Time and Waweru’s Ass

Vunja mifupa. Utakuja lia. Mapangala.

Time. Is a fucking thief. You fuck around with wrists and walls and get your virgin dreams sagging their skin. Like Waweru’s ass and darkened cigarette lips. He smoked and spoke prophecy by the cabbage yard to the boy. He was like my dad. But he wasn’t.

Time. Is a thief. It can snatch heart-shaped purses of your emotions because you loved too urgently; too recklessly. When the right thief comes in to show you that all the pain and naivety was worth it, you mistrust and argue until supper turns cold like a shoulder of a bitchy stepmother.

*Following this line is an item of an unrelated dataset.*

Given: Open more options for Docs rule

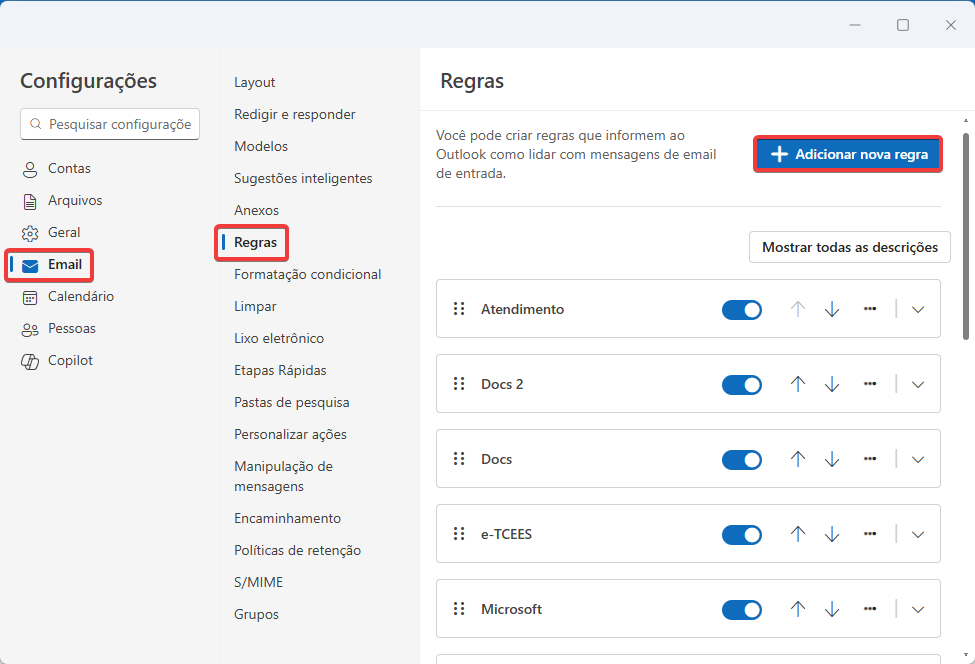Looking at the screenshot, I should (870, 459).
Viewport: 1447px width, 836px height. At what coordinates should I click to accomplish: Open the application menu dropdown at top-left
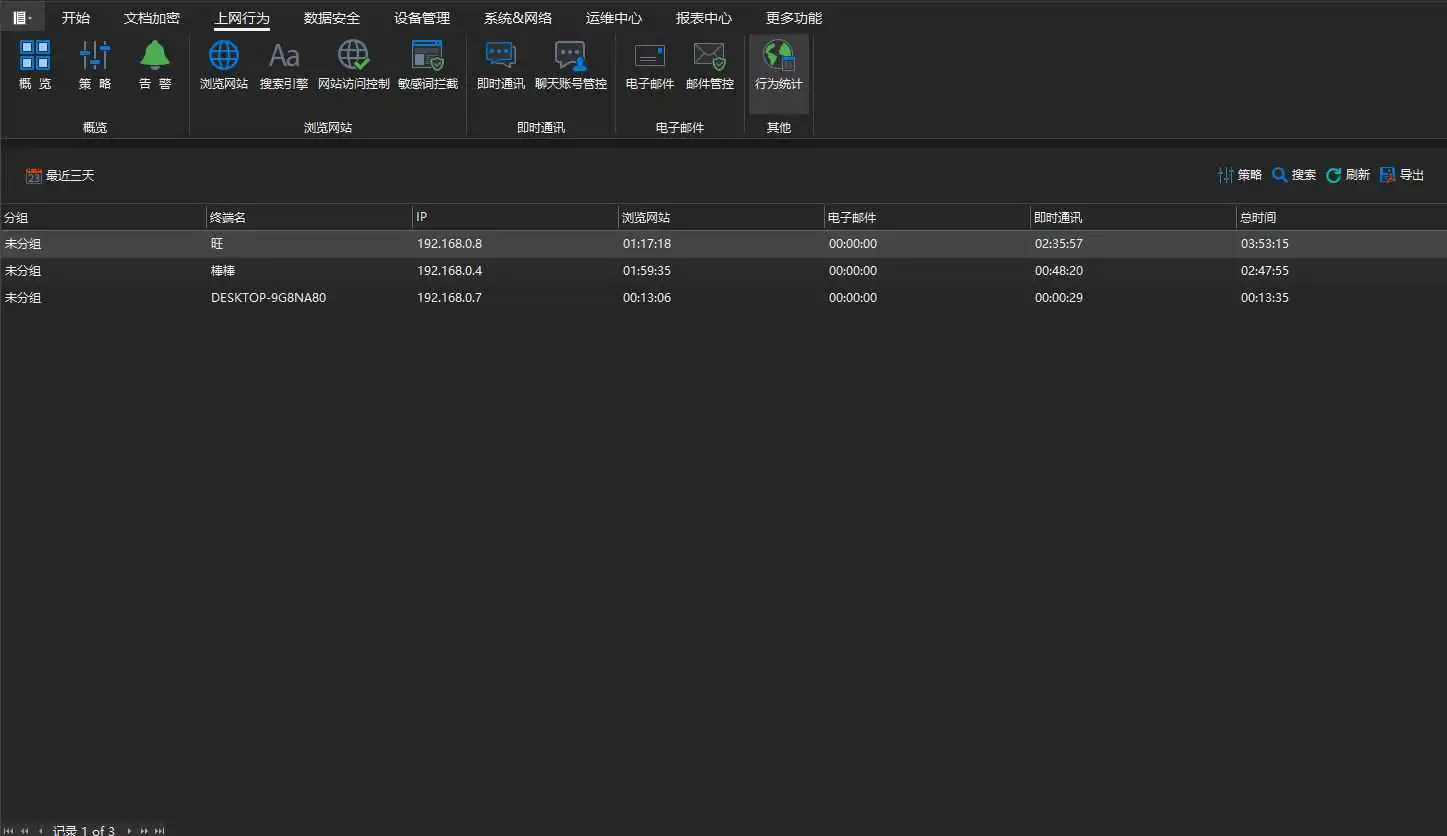point(22,18)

Horus bless my dear mother. Her name is Mary and I am Michael. A mother of God. I am God thereof. A black angel with a glowing skin. Cast on earth to create plain metaphors out of pain and dreams. I still smell the herbs she used to massage my shoulders with. Moms, I still carry the weight of the world. And David is a blessing.

Time. Is a bitch. At least Black Pearl reminds me of that. And the sex is good. Sex is nothing without saliva and break-up texts and blackouts and angry blogs. Sex is a union of lonely souls. Of timelessness and empty bellies.

Time. Is like a morning pill on the kitchen table next to an empty coffee cup and dead ants stuck in the dregs of molten sugar crystals. We kill it. You and I. Used condoms and matchsticks when I sweep the room off your feet. Love and light.

I found my purpose in life in vanity. I have only to get rich and die. You and I. I and time. Cosmic souls. Twin flames and Christian names. Freedom without choice. That is time, motherfucker.

I mean, time is torture. I want to do things with my last reincarnation under the dome. Before Anunaki and Mayans predict another reverse of the clock, I’ma be reciting rituals by the sea of being. Ohm. A ‘Ta. Maharata. Chronic yawning. It’s boring to be human. God has a sense of humour because it’s boring on Sundays without her.

See, I am not a child anymore. But I suck my thumb when I’m hungry. Fellatio. She knows how to kiss life out of my breath. And I lie there and die when life gets sweet. Time is diabetic.

And time stops. And life breathes me in. I am reborn. I am wasted. Can you recover I? I and I?

I and I?

Can you?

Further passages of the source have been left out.